Correspondence to Dr Kwok Fu Jacobus NG. Fax 852-2855-1654. E-mail jkfng@hkucc.hku.hk


Aim: Endothelium-dependent relaxations to certain neurohumoral substances are mediated by pertussis toxin-sensitive Gi/o protein. Our experiments were designed to determine the role, if any, of pertussis toxin-sensitive G-proteins in relaxations attributed to endothelium-derived hyperpolarizing factor (EDHF). Methods: Pig coronary arterial rings with endothelia were suspended in organ chambers filled with Krebs-Ringer bicarbonate solution maintained at 37 °C and continuously aerated with 95%O2 and 5% CO2. Isometric tension was measured during contractions to prostaglandin F in the presence of indomethacin and Nω-nitro-L-arginine methyl ester (L-NAME). Results: Thrombin, the thrombin receptor-activating peptide SFLLRN, bradykinin, substance P, and calcimycin produced dose-dependent relaxations.
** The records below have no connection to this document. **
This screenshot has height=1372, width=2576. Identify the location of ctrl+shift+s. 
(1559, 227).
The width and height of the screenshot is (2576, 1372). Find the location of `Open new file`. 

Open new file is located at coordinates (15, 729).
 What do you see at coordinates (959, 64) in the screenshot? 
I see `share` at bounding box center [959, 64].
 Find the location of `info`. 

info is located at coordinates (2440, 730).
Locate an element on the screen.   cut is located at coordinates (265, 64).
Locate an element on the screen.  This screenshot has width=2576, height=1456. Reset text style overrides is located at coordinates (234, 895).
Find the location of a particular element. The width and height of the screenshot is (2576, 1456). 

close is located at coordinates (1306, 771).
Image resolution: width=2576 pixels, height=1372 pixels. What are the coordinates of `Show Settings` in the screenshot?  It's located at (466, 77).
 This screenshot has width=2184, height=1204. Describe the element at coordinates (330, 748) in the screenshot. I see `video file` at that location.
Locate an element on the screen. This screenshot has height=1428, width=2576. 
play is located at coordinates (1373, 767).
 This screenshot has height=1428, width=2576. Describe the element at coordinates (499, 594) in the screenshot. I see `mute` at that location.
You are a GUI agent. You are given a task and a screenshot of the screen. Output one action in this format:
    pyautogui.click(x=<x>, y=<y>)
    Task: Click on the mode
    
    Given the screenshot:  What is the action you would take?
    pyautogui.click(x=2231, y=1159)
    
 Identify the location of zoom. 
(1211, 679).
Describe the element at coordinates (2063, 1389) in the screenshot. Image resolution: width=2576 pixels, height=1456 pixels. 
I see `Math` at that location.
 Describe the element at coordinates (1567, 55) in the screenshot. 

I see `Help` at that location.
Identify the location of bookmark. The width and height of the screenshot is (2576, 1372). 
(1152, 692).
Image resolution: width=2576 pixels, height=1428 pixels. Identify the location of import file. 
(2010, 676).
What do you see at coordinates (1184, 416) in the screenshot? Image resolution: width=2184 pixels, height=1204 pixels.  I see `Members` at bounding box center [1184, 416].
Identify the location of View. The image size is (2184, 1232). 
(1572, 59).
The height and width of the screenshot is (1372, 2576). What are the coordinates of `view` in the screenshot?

These relaxations were not inhibited by prior incubation with pertussis toxin, but were abolished upon the addition of charybdotoxin plus apamin. Relaxations to the α2-adrenergic agonist UK14304 and those to serotonin were abolished in the presence of indomethacin and L-NAME. Conclusion: Unlike nitric oxide-mediated relaxations, EDHF-mediated relaxations of pig coronary arteries do not involve pertussis toxin-sensitive pathways and are Gi/o protein independent.